While many municipalities have installed sewer lines and require less harmful wastewater treatment systems and septic systems, many of the state’s failed cesspools are tainting wells and contributing to surface runoff.

“We hear about beach closures from the Department of Health every time it rains as stormwater enters the bay,” said Tom Kutcher, Narragansett Baykeeper for Save The Bay. “Less visible, but equally harmful, is the leaking of waste from cesspools into the watershed. It all eventually makes its way into the bay.”

The Cesspool Act of 2007 required the replacement of cesspools located near shorelines, wells and reservoirs. But exemptions have been added, such as a break granted in 2012 to delay sewer connections in Warwick.

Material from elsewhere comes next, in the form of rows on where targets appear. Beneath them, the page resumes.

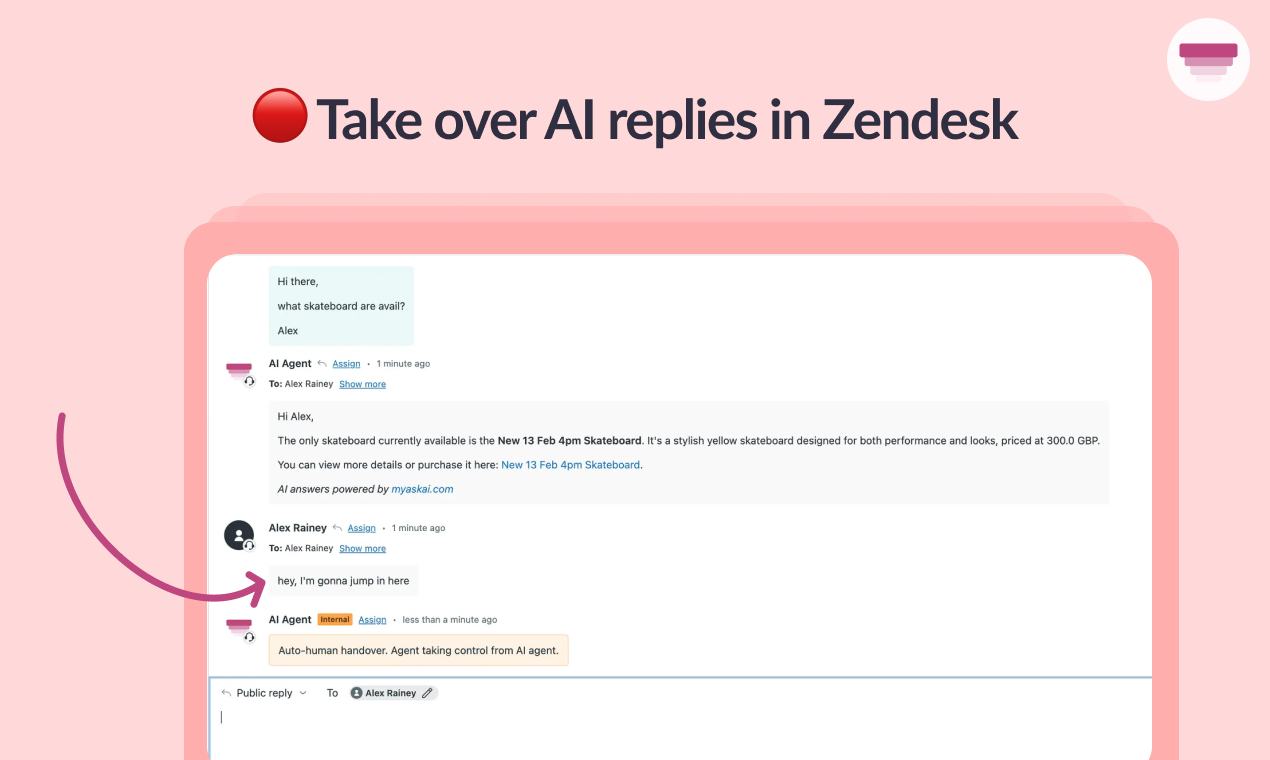Image resolution: width=1270 pixels, height=760 pixels.
Task: Click the AI Agent avatar beside internal note
Action: [x=240, y=628]
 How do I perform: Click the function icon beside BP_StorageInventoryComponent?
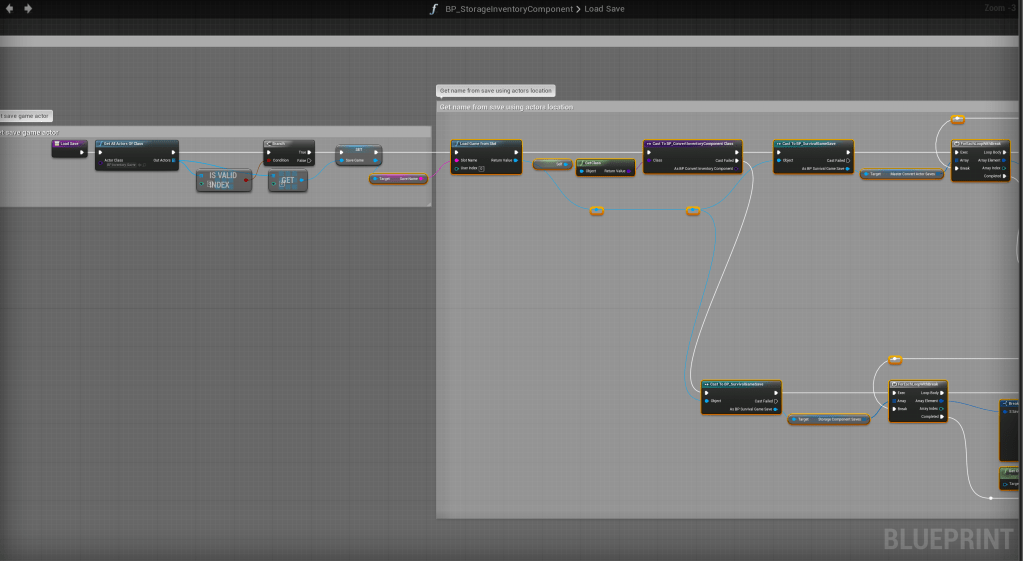(433, 9)
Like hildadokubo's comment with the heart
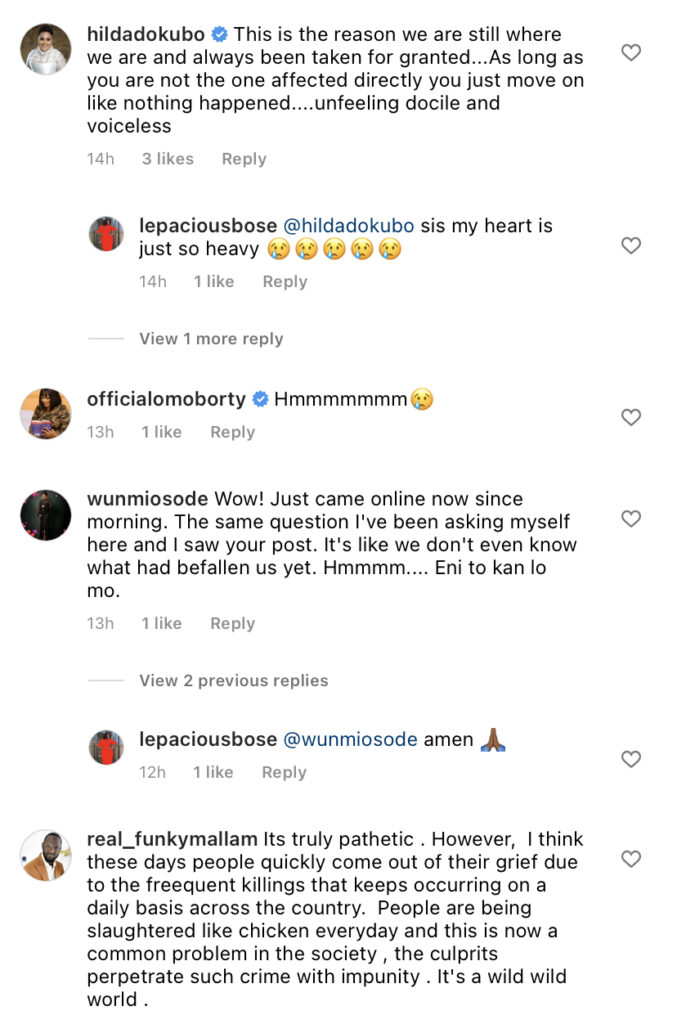The image size is (677, 1024). pyautogui.click(x=630, y=53)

A bill (H6031) being advanced in the waning days of 2013 session of the General Assembly would have required all cesspools owners to upgrade to newer on-site wastewater treatment systems (OTWS) or tie into a public sewage pipe within a year of the sale or transfer of a home.

The cost of connecting to a sewer system runs between $1,000 and $2,000. The price of a new septic system is as high as $15,000. Advocates for the bill say the act encourages the expense to be paid during the sale of property.

“When people are moving this is the type of investment to make because the money is on the table,” said the bill’s sponsor, Rep. Teresa Tanzi, D-South Kingstown.

Jane Austin of Save The Bay said connecting to septic systems is a civic responsibility. Property owners who have already paid to replace their cesspools by connecting to a sewer system are subsidizing the municipal service through their sewer bills, she said. “People who have tied in are paying that cost all along,” Austin said.

Tanzi said beach closures aren’t just a health problem but an economic setback for the tourism industry. “One lost day in a three-month beach season is significant,” she said.